Consulta nº 052/07
EMENTA: ICMS. A SAÍDA DE PEÇAS DE REPOSIÇÃO COM DESTINO
A PRESTADOR DE SERVIÇO RODOVIÁRIO DE CARGAS ESTÁ EXCLUÍDA DO TRATAMENTO PREVISTO
NO ART. 90 DO ANEXO 2 DO RICMS-SC/01,
POR FORÇA DO DISPOSTO NO § 3° DO MESMO ARTIGO.
DOE de 11.04.08
01 - DA CONSULTA.
Informa
a consulente que dedica-se ao ramo de distribuição e
comércio atacadista de autopeças e que grande parte de seus clientes são
empresas de prestação de serviços de transporte. O Decreto 842, de 2003,
acrescentou parágrafo ao art. 90 do Anexo 2 do RICMS-SC/01, do seguinte teor:
“§3° Nas operações com
autopeças e tecidos, o benefício previsto no ‘caput’ não se aplica às saídas de
consumidor final”.
Sustenta
a consulente que essa disposição legal não seria aplicável às operações com empresas
prestadoras de serviço de transporte, pois estas são contribuintes do ICMS.
Fundamenta sua posição nos seguintes argumentos:
a)
para as empresas prestadoras de serviço de transporte, as peças de reposição
são insumos utilizados na prestação de serviços;
b)
consumidor final, para fins tributários, é o usuário final da mercadoria, a
qual tem encerrado o seu ciclo de comercialização;
c)
a Lei 13.790/06 (Pró Cargas) reconheceu que as peças de reposição são insumos
da prestação de serviço ao permitir expressamente o crédito correspondente à
sua aquisição.
A
informação fiscal a fls. 22-23 manifesta-se contrariamente à tese defendida
pela consulente, argumentando que “as peças de reposição são mercadorias
destinadas ao seu uso e consumo, correspondendo a créditos financeiros, e como
tal, o imposto somente poderia ser creditado no prazo previsto no artigo 33,
inciso I, da Lei Complementar 87/96 (1° de janeiro de 2011)”. Acrescenta
que a Lei 13.790/2006, “à revelia da Lei Complementar 87/96, permitiu, por tempo
determinado, o crédito dessas mercadorias e, mesmo assim, apenas para as
empresas de transporte rodoviário de cargas”.
Conclui
a informação, sugerindo que a consulta não seja recebida, nos termos do art. 7°,
III, “c”, da Portaria SEF 226, por não haver indagação alguma por parte da
consulente e a matéria estar suficientemente clara na legislação.
02 -
LEGISLAÇÃO APLICÁVEL.
Lei
13.790/06, art. 2°, I;
RICMS-SC,
aprovado pelo Decreto nº 2.870, de 27 de agosto de 2001, Anexo 2, art. 90, §§ 1°, III, e 3°.

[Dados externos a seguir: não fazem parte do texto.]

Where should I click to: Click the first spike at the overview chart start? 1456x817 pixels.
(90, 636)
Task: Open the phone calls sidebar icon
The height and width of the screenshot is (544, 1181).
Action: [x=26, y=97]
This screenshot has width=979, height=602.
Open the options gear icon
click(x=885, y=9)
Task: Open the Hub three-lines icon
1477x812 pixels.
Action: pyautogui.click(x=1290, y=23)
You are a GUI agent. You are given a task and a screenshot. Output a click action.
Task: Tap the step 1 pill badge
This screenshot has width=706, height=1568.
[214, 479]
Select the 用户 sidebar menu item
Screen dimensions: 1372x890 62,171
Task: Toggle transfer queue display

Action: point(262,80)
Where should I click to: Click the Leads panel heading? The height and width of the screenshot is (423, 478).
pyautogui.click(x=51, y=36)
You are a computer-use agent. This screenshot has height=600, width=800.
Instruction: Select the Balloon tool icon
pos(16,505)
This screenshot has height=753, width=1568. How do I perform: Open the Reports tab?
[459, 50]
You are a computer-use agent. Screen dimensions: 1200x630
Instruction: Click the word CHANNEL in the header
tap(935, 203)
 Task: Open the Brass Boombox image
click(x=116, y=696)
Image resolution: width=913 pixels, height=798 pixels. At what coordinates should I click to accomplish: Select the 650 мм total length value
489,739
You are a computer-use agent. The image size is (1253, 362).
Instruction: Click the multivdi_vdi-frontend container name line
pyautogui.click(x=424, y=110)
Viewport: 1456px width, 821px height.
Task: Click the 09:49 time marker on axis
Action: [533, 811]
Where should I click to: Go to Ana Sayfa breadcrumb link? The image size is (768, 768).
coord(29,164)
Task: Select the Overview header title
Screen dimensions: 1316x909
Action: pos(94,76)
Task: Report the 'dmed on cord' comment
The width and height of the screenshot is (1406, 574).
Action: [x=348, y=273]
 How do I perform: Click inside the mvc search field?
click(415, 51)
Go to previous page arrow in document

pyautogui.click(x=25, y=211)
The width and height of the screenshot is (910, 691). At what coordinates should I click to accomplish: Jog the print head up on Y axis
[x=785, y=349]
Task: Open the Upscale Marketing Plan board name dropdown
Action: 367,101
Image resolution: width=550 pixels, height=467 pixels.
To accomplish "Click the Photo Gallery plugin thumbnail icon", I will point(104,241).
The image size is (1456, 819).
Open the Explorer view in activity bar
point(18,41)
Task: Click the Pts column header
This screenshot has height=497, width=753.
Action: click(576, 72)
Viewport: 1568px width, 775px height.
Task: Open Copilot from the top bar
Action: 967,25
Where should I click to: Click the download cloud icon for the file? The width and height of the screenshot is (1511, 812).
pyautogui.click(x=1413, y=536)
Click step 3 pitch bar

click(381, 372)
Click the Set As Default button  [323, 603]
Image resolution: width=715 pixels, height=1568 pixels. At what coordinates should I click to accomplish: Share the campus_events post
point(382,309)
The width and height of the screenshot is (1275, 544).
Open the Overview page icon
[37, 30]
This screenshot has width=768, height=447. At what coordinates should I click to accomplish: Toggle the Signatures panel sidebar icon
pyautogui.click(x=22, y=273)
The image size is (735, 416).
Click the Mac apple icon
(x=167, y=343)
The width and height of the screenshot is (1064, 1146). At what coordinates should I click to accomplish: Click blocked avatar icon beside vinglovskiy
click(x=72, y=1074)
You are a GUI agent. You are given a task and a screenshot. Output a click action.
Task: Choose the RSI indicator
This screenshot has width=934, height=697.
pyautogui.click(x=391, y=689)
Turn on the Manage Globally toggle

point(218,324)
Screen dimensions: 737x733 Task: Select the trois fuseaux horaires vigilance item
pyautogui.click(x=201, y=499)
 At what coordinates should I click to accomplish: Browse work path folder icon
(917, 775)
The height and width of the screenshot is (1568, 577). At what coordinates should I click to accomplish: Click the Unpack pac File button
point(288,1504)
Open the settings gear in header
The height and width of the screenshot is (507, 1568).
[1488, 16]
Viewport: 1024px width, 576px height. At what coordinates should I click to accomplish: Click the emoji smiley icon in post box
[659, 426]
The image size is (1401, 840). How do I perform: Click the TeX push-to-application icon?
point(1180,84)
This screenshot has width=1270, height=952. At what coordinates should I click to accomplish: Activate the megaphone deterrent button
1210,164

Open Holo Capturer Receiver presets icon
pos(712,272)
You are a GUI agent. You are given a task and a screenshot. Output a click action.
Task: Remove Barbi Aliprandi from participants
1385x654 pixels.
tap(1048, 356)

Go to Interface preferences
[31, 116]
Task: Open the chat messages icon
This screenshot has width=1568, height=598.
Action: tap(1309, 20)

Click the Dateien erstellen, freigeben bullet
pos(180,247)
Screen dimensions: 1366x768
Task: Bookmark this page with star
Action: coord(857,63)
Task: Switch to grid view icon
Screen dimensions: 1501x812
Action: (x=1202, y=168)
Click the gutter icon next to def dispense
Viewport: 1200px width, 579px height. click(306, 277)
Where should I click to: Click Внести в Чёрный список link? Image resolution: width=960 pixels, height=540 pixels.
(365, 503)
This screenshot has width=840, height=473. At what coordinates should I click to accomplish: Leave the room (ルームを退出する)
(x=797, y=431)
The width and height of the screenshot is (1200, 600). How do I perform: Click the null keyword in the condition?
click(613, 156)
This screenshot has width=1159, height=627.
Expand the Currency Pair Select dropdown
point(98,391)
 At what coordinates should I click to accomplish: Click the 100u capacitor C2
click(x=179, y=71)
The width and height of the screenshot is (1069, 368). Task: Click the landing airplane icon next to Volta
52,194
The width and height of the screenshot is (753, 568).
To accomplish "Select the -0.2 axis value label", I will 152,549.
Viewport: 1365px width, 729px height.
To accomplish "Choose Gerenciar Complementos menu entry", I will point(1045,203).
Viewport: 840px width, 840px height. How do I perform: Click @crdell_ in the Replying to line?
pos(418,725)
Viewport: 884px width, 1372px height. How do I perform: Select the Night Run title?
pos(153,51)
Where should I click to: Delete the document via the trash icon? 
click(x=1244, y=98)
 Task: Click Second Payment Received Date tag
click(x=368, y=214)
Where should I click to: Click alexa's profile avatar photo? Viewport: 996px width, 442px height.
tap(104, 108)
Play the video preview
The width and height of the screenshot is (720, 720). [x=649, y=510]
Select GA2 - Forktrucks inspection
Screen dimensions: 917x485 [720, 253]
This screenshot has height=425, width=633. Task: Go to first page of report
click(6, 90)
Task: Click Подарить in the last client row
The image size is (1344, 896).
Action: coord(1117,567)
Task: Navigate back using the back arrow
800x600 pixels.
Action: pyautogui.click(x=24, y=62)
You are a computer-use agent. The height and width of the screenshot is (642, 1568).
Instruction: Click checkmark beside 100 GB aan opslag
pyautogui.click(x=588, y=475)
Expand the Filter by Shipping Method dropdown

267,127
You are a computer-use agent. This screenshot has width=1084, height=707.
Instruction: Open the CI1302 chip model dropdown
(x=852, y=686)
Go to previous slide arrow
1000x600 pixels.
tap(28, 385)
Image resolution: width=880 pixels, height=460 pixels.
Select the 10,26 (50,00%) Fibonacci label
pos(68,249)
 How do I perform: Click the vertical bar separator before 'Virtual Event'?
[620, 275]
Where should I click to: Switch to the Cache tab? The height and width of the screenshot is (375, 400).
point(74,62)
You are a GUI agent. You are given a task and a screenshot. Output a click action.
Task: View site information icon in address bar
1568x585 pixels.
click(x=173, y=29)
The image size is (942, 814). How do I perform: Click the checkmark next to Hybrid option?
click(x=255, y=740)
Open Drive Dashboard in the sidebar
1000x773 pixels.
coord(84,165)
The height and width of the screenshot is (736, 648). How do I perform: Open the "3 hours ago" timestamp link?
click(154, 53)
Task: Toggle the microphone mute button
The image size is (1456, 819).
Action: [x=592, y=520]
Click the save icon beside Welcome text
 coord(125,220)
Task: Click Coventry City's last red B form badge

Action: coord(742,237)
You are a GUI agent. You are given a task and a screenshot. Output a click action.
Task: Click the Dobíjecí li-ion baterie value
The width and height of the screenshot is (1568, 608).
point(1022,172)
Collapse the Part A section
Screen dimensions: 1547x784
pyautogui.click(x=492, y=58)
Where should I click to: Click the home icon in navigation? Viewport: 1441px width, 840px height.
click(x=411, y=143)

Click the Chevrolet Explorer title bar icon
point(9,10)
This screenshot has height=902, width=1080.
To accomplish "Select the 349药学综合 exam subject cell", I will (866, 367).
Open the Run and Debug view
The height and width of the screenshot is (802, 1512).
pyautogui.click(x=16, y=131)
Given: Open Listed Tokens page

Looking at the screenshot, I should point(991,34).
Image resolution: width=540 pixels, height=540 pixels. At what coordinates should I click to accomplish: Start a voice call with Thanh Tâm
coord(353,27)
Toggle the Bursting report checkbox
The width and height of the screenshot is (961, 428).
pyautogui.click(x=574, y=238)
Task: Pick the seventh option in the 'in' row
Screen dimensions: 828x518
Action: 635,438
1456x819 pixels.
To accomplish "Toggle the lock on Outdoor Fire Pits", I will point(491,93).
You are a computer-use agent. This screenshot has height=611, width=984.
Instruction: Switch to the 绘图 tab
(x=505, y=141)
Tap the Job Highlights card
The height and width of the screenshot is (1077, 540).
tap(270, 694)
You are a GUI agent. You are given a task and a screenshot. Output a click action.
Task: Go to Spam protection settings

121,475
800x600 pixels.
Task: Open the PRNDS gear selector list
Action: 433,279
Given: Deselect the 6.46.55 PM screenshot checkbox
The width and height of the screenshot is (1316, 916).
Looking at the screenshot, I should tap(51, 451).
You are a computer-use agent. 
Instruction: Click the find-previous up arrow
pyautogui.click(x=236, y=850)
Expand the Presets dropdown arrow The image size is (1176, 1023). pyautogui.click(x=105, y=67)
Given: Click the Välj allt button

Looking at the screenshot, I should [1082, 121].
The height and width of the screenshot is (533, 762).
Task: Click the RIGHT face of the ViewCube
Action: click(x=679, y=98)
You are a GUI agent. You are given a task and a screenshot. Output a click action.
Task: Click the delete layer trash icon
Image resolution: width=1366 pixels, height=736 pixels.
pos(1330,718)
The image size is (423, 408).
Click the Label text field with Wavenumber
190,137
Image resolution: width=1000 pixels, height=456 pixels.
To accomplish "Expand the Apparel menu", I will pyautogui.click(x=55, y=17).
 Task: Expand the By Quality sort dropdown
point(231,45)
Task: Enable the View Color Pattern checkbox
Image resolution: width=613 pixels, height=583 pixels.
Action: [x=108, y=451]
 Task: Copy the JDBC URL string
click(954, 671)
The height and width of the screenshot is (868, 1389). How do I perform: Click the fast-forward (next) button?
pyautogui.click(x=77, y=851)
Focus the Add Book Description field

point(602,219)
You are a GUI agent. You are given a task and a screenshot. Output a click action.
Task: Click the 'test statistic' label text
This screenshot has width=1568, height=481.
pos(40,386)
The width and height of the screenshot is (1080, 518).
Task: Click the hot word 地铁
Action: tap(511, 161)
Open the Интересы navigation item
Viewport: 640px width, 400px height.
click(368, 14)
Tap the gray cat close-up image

03 - FUNDAMENTAÇÃO E RESPOSTA.
A
presente consulta questiona o sentido e alcance da expressão “consumidor
final”, utilizada pelo legislador, na redação do § 3° do art. 90 do
Anexo 2 do RICMS-SC/01.
De Plácido e Silva (Vocabulário Jurídico)
conceitua consumidor como quem adquire mercadoria “para seu uso ou consumo, sem
intenção de revendê-la”. Já o adjetivo “final” aplicado a “consumidor” indica
uma categoria de consumidores em especial, distinguido-a de outros consumidores
que não são “finais”.
A Constituição anterior (1969), ao dar
competência aos Estados para instituir o imposto sobre operações relativas à
circulação de mercadorias (art. 23, II), dispunha (§ 5°) que sua
alíquota seria “uniforme para todas as mercadorias nas operações internas e interestaduais,
bem como nas interestaduais realizadas com consumidor final”.
Há consenso entre os intérpretes que a expressão
“consumidor final”, utilizada pelo constituinte, identifica aquele que adquire
a mercadoria para seu próprio uso; para satisfazer suas necessidades.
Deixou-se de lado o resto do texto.